Problem with Eq in Haskell for comparing Lists

Question

I'm implementing Lists in Haskell by myself, but I had a little problem while comparing two Lists for equality,

data List a = Void | Cons a (List a) -- deriving (Show, Eq)

instance (Eq a) => Eq (List a) where
  (==) a b = equalHelp a b

equalHelp :: (Eq a) => List a -> List a -> Bool
equalHelp Void Void = True
equalHelp a Void = False
equalHelp Void b = False
equalHelp (Cons a b) l = if (myElem a l) then (equalHelp b l) else False

myElem :: (Eq a) => a -> List a -> Bool
myElem a Void = False
myElem a (Cons c d) = if (a == c) then True
                      else myElem a d

For example, if I have

l1 = (Cons 1 (Cons 2 (Cons 3 (Cons 4 (Cons 5 Void)))))

And if I do l1 == l1, then instead of printing True, it prints False. What am I missing?

Answer 1

Your equalHelp implements isSubset subset ofSet predicate -- almost, except for the fact that it always slides into the empty second list case and then fails.
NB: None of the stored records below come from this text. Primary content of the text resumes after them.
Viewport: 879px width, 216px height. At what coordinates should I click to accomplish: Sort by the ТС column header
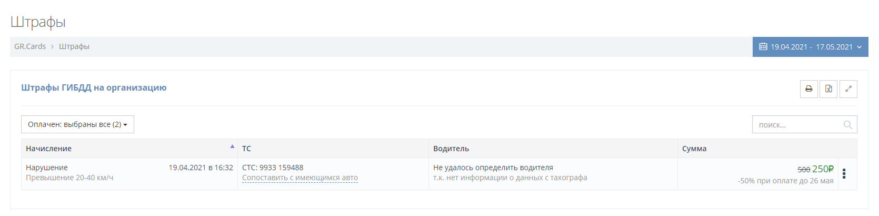tap(246, 149)
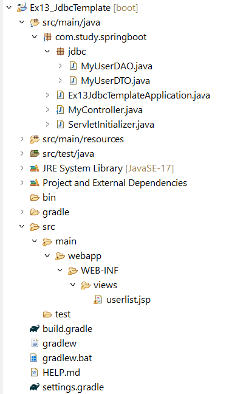Expand the src/main/resources folder
Image resolution: width=243 pixels, height=394 pixels.
point(22,139)
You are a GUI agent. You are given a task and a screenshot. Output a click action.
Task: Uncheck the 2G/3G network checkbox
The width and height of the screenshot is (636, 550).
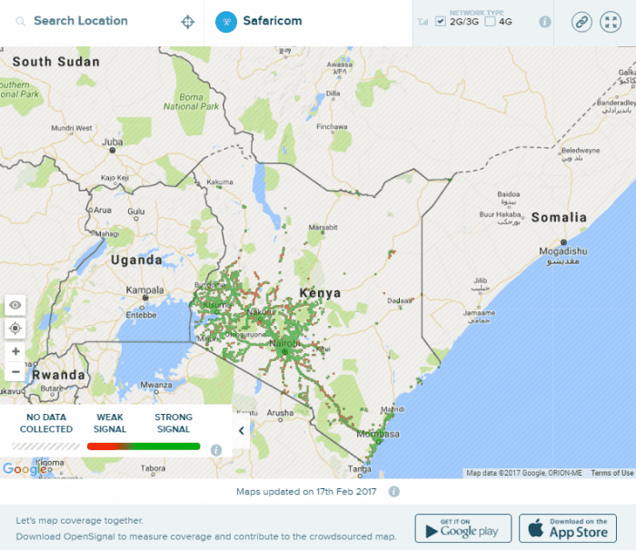441,21
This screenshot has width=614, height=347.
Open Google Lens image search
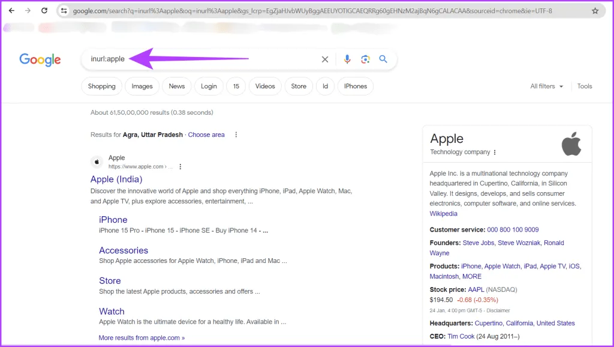pos(365,59)
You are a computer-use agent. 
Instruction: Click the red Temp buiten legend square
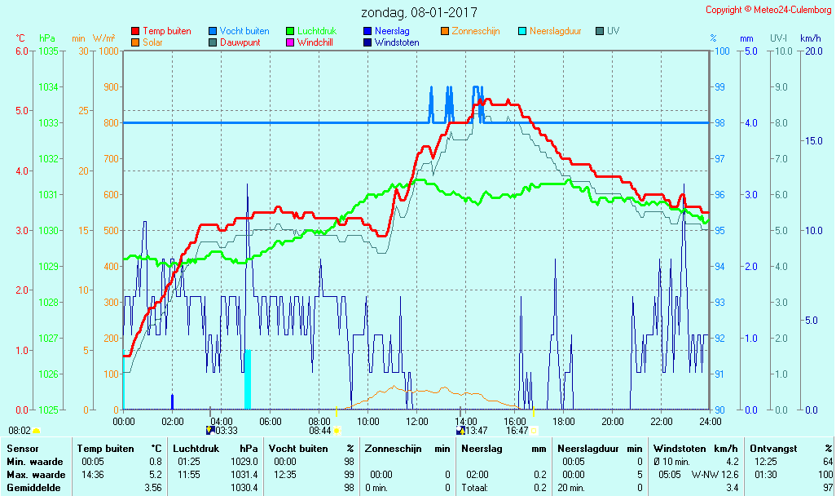pyautogui.click(x=135, y=31)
Instead, stop your recursion on the singleton case:

isSubset :: (Eq a) => List a -> List a -> Bool
isSubset Void Void = True
isSubset a Void = False
isSubset Void b = False
isSubset (Cons a Void) l = if (myElem a l) then True           else False
isSubset (Cons a b)    l = if (myElem a l) then (isSubset b l) else False

Your second clause assumes a is a non-empty list, because of the preceding clause. But it is better when each clause's assumptions are clear in the open and the patterns are mutually exclusive (if making it so doesn't make our code overly verbose and thus less readable). Thus, we write it as

isSubset :: (Eq a) => List a -> List a -> Bool
isSubset Void         Void  =  True
isSubset (Cons _ _)   Void  =  False
isSubset Void  (Cons _ _)   =  False
isSubset (Cons a Void)  l   =  myElem a l
isSubset (Cons a b)     l   =  myElem a l && isSubset b l

There's one error left intentionally here, a vestige of your code. One of the clauses is erroneous: an empty set is a subset of any set. Thus the two clauses dealing with an empty set as the first argument can be joined together into one clause.
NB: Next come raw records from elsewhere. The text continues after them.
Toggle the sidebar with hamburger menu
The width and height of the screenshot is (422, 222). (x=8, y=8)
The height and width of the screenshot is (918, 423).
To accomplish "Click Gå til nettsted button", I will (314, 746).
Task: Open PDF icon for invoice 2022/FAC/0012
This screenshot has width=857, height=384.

We've also used the code simplifications

if A then True else False   ===   A
if A then B    else False   ===   A && B

in this re-write. There's also

if A then True else C       ===   A || C

which you can use to simplify your myElem definition.

---

Another way to rectify your code is to treat it as if defining equality of lists up to ordering of the elements. Removing the head element of the second argument as well on each recursive call as suggested in the comments won't do the trick as we need to remove the found element which might not be -- and likely is not -- the head element. This isn't likely to be very simple, nor efficient, especially if you would also opt to allow for multiplicities of elements. In that case, it is easiest to just define

equalUpToOrderingWithMults a b =
    isSubset a b  &&  isSubset b a

The most straightforward way is to just ditch the myElem call and instead compare only the head elements of the two argument lists at each step of the recursion for the "normal", so to speak, concept of equality.